Tuesday, April 30, 2013

And some strangers will buy you mangoes!


Sometimes I find myself wondering, how did I get in the back of this police truck?
No really, how did this happen?
Not the paddywagon, mind you. The metal bench in the back of the Policía car that saved us from thumbing all the way down the 5-South. We didn’t feel particularly lucky after being dropped off in front of a corner store, pulpería, and stood up as if on a bad date. Most people are wonderful, and trustworthy, and sometimes, people forget that they were driving you to Zambrano and leave you at a hot, dusty corner listening to a borracho singing mariachi music.

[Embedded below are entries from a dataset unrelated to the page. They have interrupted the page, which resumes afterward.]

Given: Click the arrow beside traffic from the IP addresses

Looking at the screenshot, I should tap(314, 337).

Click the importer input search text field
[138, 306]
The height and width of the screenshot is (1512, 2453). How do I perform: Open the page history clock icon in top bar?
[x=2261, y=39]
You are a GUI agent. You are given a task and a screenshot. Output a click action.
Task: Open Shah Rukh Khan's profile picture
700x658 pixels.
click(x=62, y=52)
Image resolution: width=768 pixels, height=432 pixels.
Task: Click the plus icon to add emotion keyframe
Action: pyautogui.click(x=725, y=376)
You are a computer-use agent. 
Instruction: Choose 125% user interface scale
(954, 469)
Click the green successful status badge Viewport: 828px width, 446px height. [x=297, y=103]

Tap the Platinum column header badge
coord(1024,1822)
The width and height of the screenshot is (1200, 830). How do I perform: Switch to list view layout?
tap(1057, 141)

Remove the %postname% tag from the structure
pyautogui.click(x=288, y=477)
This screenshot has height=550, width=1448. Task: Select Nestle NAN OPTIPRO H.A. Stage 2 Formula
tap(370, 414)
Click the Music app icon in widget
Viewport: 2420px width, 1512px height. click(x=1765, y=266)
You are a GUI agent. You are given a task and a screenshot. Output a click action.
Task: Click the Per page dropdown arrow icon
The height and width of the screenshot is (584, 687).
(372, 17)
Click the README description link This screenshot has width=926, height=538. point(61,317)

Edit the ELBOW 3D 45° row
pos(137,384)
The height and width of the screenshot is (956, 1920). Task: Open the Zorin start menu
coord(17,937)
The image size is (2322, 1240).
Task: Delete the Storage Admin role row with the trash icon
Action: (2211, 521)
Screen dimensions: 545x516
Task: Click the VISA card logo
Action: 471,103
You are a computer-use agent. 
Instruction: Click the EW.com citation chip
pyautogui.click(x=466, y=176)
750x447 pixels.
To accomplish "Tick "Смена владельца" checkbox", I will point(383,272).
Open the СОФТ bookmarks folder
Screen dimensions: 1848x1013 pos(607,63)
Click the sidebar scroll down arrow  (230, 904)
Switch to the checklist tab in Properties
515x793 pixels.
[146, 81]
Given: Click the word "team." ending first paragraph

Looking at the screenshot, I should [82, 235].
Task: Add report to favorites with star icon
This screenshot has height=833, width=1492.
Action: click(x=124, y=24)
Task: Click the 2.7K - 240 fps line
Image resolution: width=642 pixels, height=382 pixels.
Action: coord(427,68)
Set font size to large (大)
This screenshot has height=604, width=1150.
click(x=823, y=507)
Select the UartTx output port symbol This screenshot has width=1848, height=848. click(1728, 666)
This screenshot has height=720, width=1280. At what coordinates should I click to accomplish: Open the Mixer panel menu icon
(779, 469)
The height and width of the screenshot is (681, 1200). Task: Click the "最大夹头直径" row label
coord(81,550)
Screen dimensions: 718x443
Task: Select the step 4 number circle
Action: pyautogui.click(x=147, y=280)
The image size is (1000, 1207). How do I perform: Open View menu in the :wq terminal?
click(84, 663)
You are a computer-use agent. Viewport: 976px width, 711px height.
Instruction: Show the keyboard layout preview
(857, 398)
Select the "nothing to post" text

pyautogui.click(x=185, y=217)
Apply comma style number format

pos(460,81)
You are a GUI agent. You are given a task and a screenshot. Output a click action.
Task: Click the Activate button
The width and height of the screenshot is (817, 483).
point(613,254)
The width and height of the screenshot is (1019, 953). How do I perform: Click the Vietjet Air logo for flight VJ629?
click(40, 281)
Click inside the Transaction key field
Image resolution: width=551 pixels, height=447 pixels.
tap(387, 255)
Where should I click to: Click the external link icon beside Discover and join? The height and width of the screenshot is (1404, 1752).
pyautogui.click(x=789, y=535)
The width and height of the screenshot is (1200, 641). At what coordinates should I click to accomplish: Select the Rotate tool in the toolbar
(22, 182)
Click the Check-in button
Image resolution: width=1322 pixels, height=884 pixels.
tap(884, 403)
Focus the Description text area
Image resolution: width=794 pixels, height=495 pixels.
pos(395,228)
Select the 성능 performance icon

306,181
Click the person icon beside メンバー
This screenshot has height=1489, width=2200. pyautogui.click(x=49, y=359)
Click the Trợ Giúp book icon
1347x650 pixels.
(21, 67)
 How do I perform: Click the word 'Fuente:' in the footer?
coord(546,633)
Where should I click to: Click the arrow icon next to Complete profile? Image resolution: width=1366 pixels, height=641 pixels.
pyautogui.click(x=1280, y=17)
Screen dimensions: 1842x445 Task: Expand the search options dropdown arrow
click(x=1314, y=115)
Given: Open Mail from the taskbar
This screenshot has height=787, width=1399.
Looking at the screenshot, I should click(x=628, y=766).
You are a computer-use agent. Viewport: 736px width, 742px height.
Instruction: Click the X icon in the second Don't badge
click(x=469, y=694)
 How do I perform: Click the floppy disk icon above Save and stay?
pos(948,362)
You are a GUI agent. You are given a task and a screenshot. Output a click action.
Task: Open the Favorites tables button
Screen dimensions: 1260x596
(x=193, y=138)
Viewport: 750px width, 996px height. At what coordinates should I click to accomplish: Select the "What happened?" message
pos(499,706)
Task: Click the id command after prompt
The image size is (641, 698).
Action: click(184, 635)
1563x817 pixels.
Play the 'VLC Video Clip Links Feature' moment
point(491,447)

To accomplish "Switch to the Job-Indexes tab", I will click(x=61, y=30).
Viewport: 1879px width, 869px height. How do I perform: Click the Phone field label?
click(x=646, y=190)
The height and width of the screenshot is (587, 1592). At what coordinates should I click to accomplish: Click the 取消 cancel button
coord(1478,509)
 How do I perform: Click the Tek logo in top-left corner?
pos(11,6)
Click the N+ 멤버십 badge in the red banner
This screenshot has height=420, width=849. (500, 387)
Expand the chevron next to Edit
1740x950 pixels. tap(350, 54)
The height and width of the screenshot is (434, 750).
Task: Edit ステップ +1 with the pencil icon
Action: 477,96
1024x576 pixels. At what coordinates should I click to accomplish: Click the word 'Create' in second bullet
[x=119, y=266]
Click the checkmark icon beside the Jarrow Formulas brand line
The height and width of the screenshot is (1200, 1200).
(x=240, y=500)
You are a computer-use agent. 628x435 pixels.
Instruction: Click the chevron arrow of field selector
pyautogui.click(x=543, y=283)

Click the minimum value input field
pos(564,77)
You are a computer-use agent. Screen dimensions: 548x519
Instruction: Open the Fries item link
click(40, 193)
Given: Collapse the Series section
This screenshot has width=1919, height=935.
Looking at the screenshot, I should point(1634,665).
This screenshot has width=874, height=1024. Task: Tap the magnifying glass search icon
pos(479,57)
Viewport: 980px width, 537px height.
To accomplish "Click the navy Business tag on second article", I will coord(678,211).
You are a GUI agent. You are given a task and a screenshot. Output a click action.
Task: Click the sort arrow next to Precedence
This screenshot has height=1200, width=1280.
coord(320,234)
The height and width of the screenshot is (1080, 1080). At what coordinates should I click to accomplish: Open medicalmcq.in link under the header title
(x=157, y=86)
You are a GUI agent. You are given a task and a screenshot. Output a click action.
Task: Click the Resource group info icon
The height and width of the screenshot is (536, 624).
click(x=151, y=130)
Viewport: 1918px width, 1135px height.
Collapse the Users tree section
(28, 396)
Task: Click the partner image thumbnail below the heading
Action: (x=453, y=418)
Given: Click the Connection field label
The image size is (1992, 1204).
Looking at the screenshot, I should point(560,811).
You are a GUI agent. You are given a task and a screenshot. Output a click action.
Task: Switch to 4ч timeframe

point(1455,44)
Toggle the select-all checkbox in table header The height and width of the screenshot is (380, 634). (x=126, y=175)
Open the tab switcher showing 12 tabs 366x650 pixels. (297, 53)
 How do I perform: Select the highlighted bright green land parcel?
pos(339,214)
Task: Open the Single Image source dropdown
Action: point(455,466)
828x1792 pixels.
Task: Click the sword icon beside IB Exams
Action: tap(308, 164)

For all the bad I’ve heard of the Honduran police – they are corrupt, they are corrupt, and hey, they are corrupt – at least they have a soft spot for pathetic looking gringos.

The cement truck.
But this was the end, the journey worth just as much as the destination (the lake that we never saw, because we were more interested in finding fried fish and relaxing and taking showers in the hot water at the hostel. I maxed out at three showers in two days.) Definitely more interesting was roaming around Peña Blanca getting cat-called and eating ice cream out of an old man’s push cart, and admiring giant banyan trees, and spitting semi-confident Spanish at some caballeros around the fire pit.

The fish.
The memory that is worth shelving is standing in the truck bed, watching the mountains pass, the sugar cane pass, cutting open a mango with a pocketknife and having sticky mango fingers for hours. Drinking real beer from the only known Honduran microbrewery, hammock hanging, foot after foot of miles in my shoes that finally gave me blisters. And smiles are passed around like water bottles: the Honduran road is an unsuspecting ally.

Six hours there, eight hours back – we hauled ourselves in at 3:30 yesterday covered in dust and sweat.

We went to Peña Blanca this weekend, and it was amazing.